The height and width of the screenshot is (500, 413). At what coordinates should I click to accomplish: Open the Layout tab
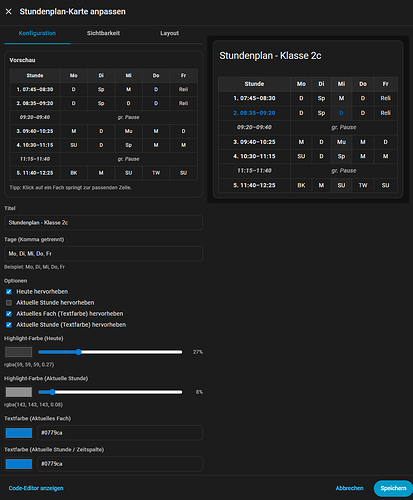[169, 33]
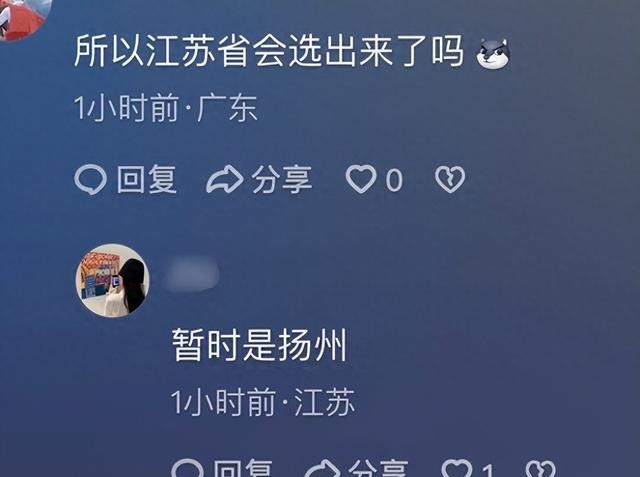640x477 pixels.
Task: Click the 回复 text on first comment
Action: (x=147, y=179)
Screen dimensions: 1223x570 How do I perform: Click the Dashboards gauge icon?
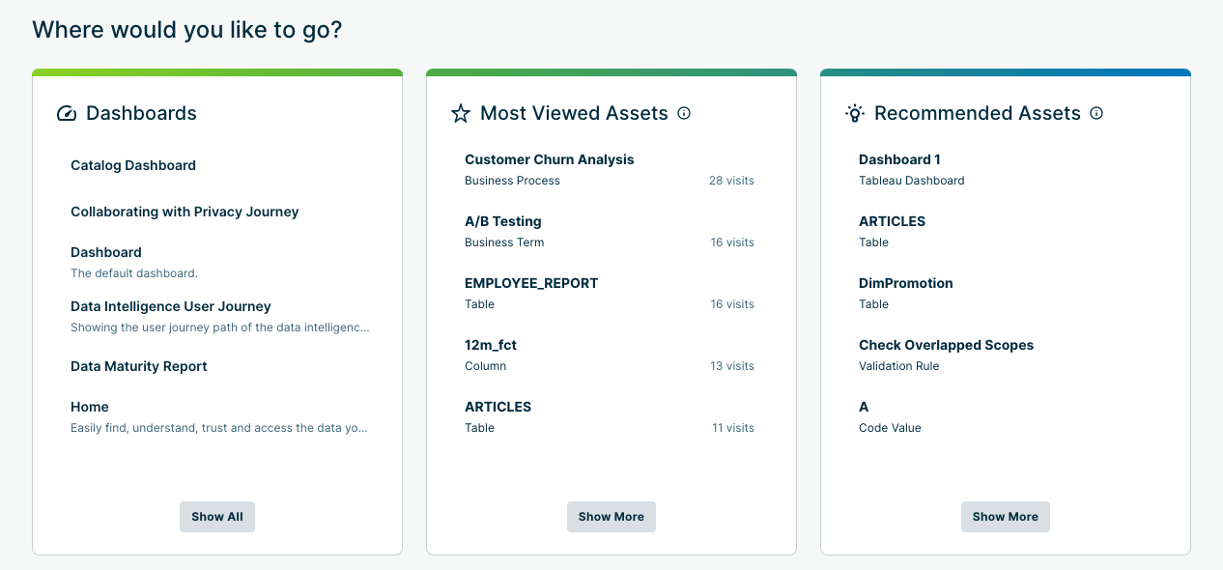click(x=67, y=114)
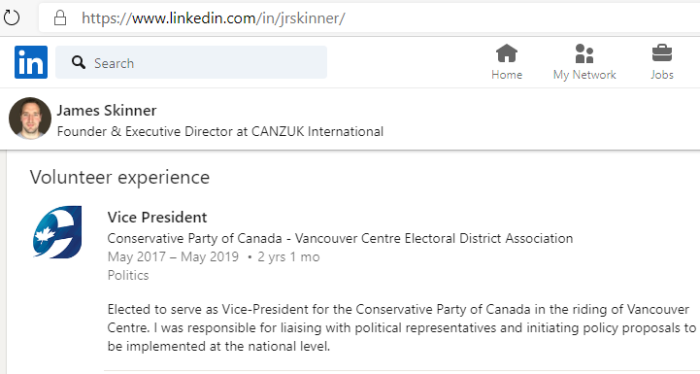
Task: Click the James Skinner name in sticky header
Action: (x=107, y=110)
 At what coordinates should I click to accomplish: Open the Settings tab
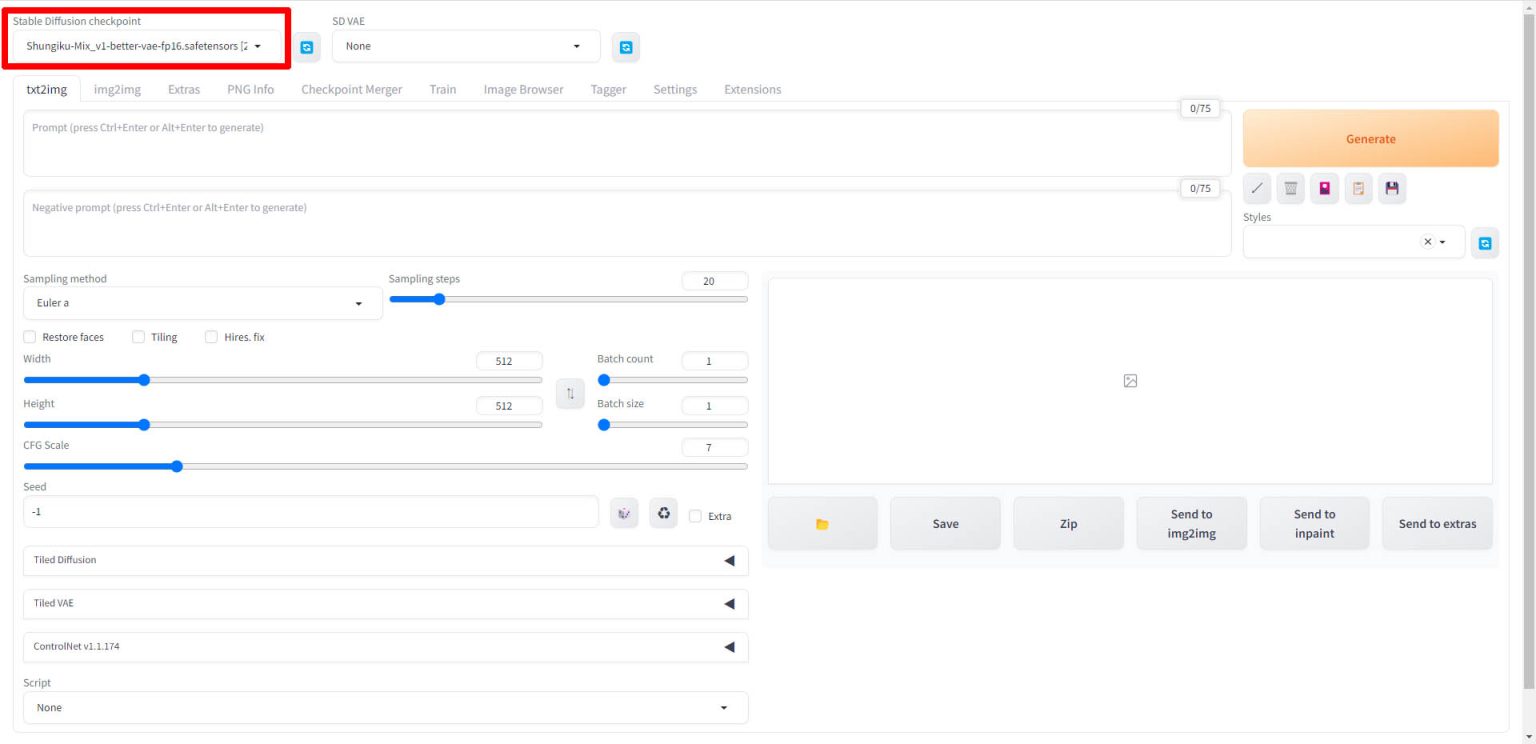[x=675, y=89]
------------------------
**Assigned task:** The listing above must be printed again exactly, minus its pictures.

**Expected answer:**
The height and width of the screenshot is (500, 413). At what coordinates should I click to accomplish: Open the Layout tab
[169, 33]
640x477 pixels.
Task: Click the 回复 text on first comment
Action: (x=147, y=179)
Screen dimensions: 1223x570 How do I perform: Click the Dashboards gauge icon?
click(x=67, y=114)
Task: Click the James Skinner name in sticky header
Action: (x=107, y=110)
 At what coordinates should I click to accomplish: Open the Settings tab
[x=675, y=89]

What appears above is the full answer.